LISTED RECORDS:

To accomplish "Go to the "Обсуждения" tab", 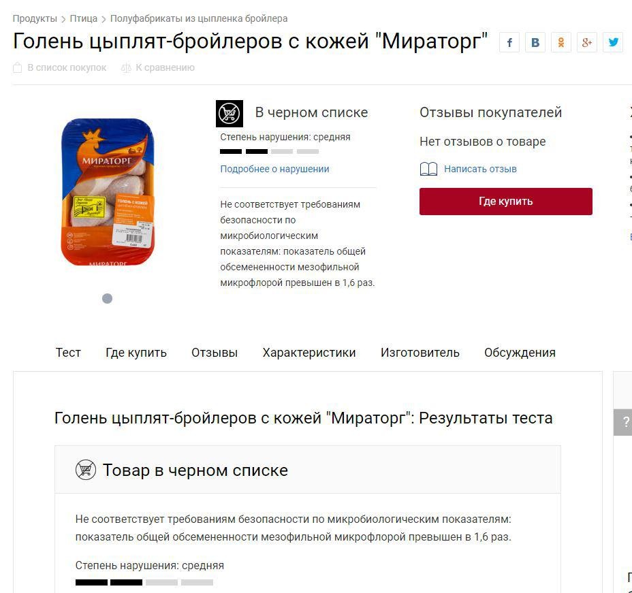I will 520,353.
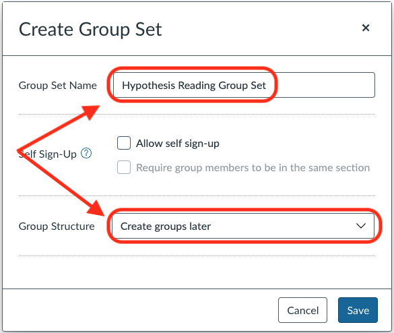Image resolution: width=394 pixels, height=333 pixels.
Task: Click the Group Structure label
Action: click(57, 226)
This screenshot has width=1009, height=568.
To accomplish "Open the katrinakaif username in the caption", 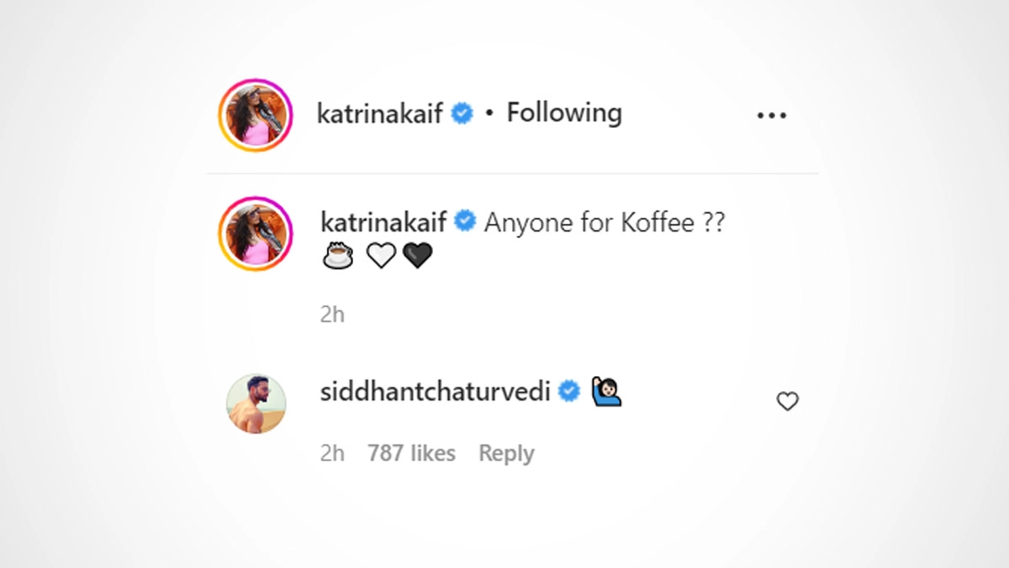I will pos(383,222).
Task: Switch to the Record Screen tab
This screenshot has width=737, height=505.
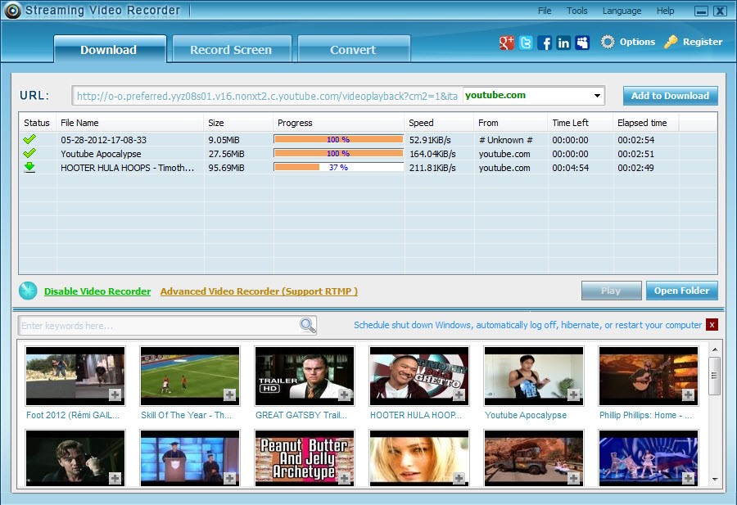Action: coord(231,50)
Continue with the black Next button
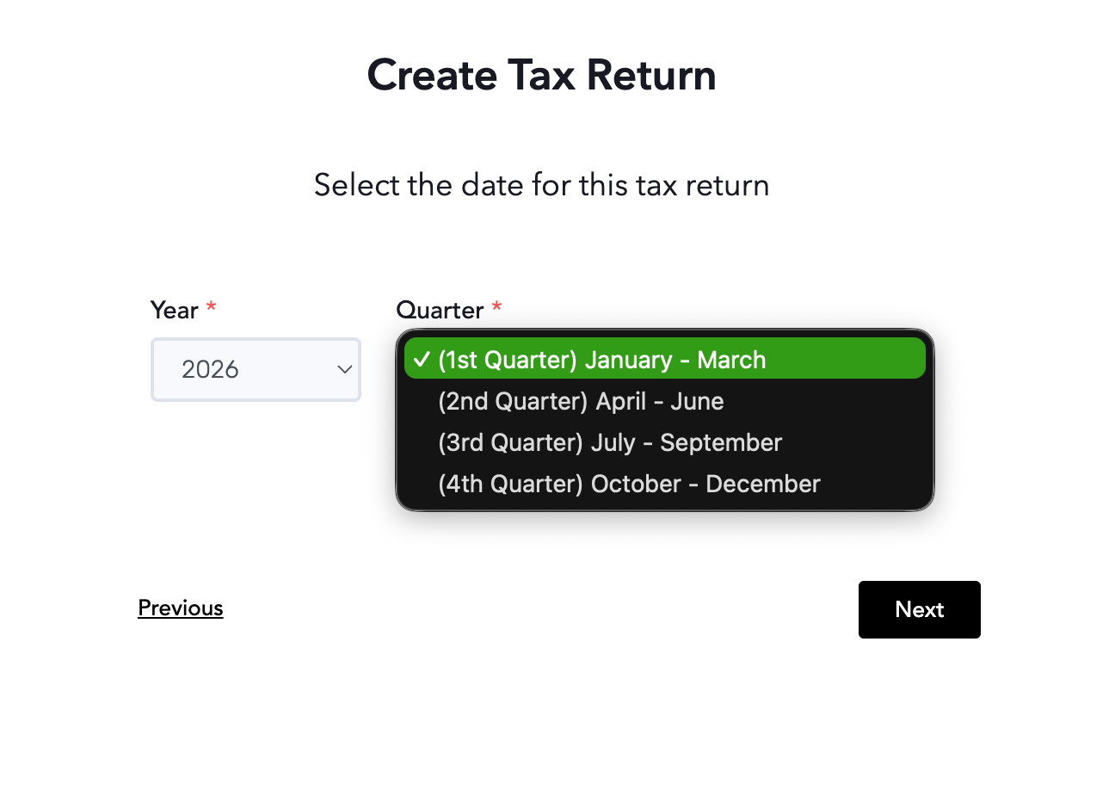The image size is (1115, 790). (920, 609)
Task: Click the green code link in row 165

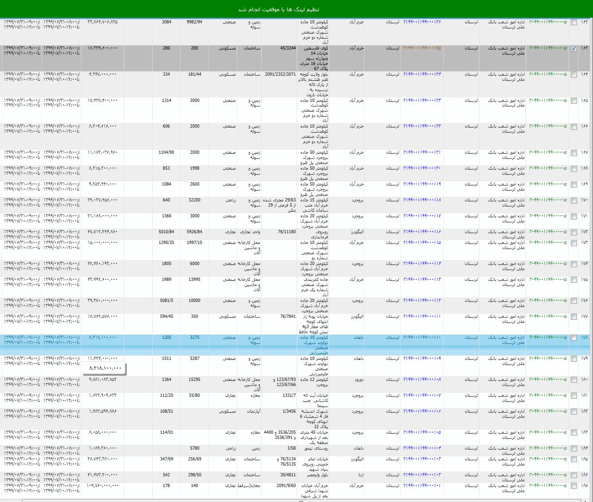Action: pyautogui.click(x=548, y=100)
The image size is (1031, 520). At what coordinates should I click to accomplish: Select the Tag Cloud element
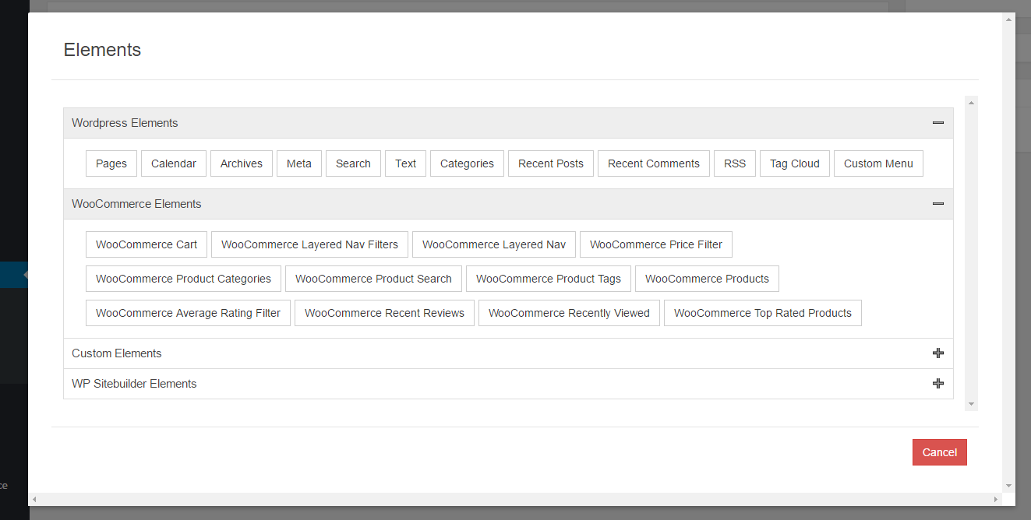(794, 163)
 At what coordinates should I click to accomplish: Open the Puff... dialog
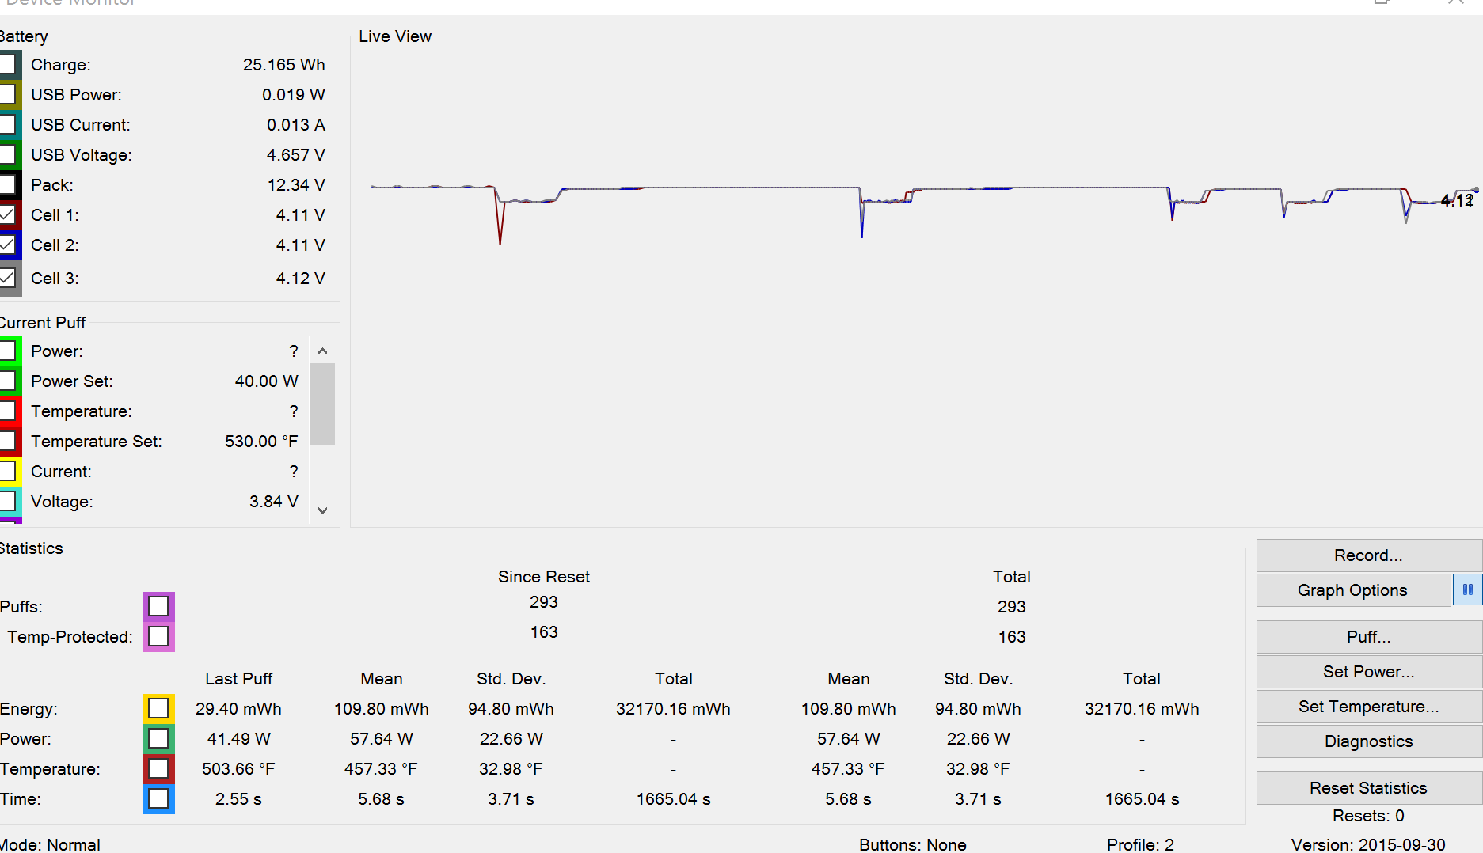point(1368,637)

TASK GOAL: Write out exactly the lines from the one that contains "The image size is (1031, 520)." through the last line of the data above, both included. Leave every picture out.

WRITTEN REPLY:
The image size is (1031, 520). At what coordinates should I click to accomplish: Select the Tag Cloud element
(794, 163)
 At what coordinates should I click to accomplish: Open the Puff... dialog
point(1368,637)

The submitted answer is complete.